▸ Problem:
A word-for-word copy of every entry below is required; the images do not belong in it.

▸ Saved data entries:
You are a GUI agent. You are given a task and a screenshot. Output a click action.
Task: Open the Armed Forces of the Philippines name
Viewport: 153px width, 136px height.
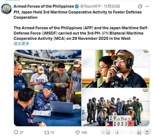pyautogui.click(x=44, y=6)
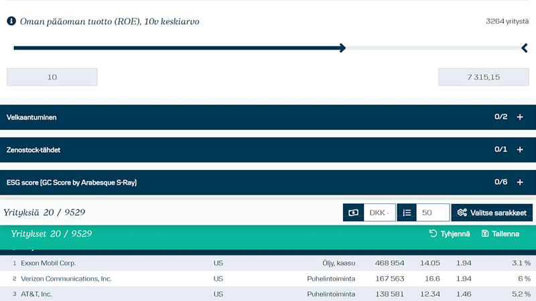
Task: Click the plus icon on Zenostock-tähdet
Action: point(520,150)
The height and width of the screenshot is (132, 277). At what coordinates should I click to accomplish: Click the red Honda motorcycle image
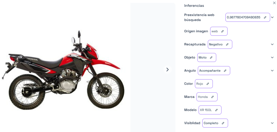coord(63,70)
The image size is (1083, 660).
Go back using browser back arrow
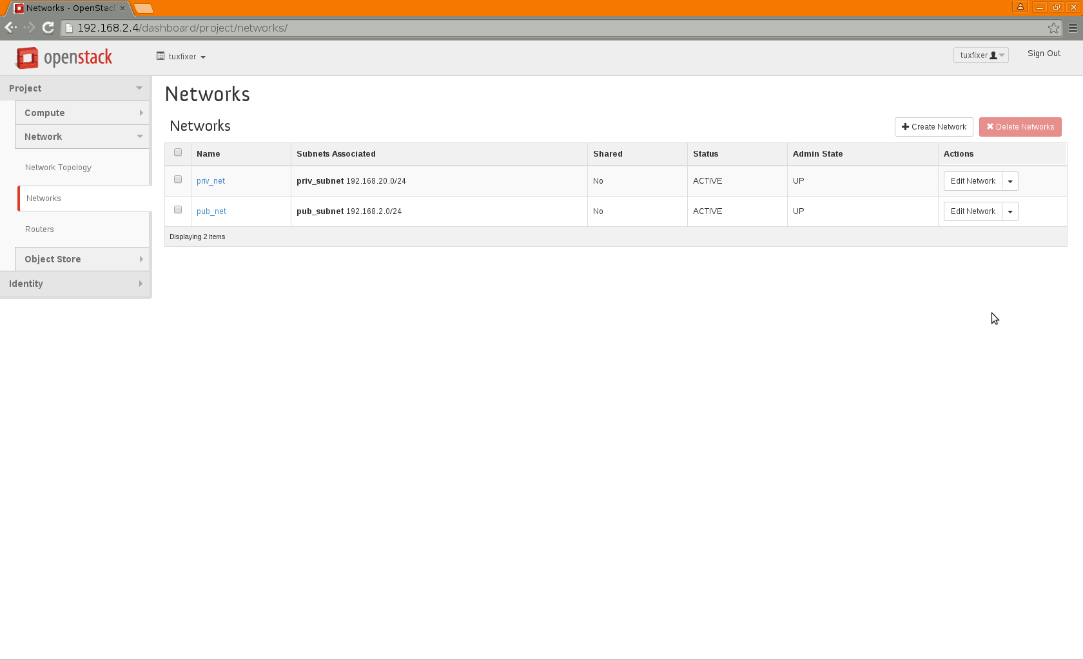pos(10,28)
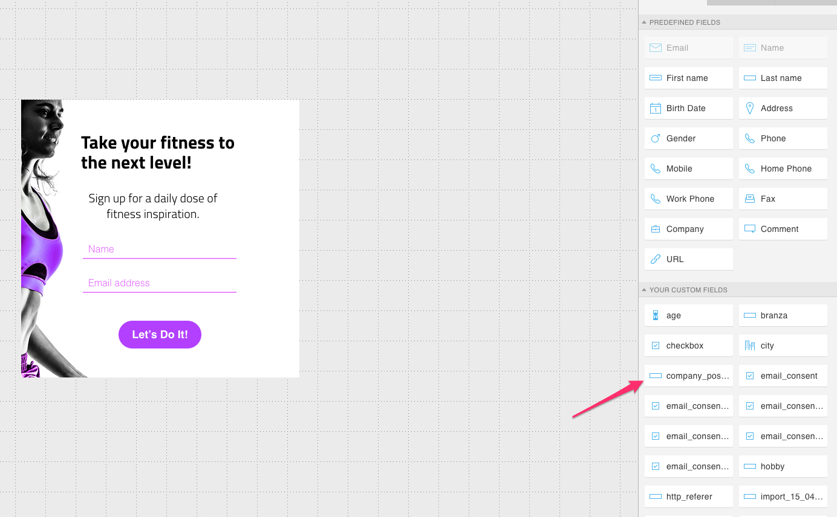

▸ Final answer:
You are a GUI agent. You are given a task and a screenshot. Output a click action.
Task: Open the Armed Forces of the Philippines name
Viewport: 153px width, 136px height.
pyautogui.click(x=44, y=6)
Task: Click the plus icon on Zenostock-tähdet
Action: point(520,150)
The height and width of the screenshot is (132, 277). At what coordinates should I click to accomplish: Click the red Honda motorcycle image
coord(63,70)
The image size is (1083, 660).
Go back using browser back arrow
pos(10,28)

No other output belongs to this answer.